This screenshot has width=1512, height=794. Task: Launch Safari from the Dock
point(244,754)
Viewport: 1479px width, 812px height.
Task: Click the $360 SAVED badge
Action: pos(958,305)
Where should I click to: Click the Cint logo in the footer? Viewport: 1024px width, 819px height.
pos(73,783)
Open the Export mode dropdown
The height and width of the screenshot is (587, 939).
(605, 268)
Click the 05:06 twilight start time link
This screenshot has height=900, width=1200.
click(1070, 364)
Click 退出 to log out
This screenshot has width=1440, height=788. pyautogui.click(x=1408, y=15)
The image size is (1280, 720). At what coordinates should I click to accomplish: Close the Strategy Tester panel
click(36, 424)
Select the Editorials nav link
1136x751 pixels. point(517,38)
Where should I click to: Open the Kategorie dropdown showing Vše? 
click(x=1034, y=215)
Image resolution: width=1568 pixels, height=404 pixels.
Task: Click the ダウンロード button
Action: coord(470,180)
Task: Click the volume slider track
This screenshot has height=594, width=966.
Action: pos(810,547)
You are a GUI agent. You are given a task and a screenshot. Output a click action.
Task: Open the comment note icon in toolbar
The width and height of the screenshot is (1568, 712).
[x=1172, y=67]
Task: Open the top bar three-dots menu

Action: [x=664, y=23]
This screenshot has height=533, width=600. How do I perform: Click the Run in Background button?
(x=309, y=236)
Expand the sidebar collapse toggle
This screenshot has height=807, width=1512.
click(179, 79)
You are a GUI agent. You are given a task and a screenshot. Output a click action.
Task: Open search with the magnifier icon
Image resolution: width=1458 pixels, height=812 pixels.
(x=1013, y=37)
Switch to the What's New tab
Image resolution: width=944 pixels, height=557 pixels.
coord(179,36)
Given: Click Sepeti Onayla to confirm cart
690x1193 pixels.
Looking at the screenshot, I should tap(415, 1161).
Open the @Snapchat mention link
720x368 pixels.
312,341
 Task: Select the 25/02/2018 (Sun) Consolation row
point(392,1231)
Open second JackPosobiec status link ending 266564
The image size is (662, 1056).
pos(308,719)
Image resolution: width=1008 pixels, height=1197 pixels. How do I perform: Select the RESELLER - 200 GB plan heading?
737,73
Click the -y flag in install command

*What to produce*.
Every line of the entries above that includes "icon" should be copied.

*Answer below*.
Task: Open the comment note icon in toolbar
Task: Open search with the magnifier icon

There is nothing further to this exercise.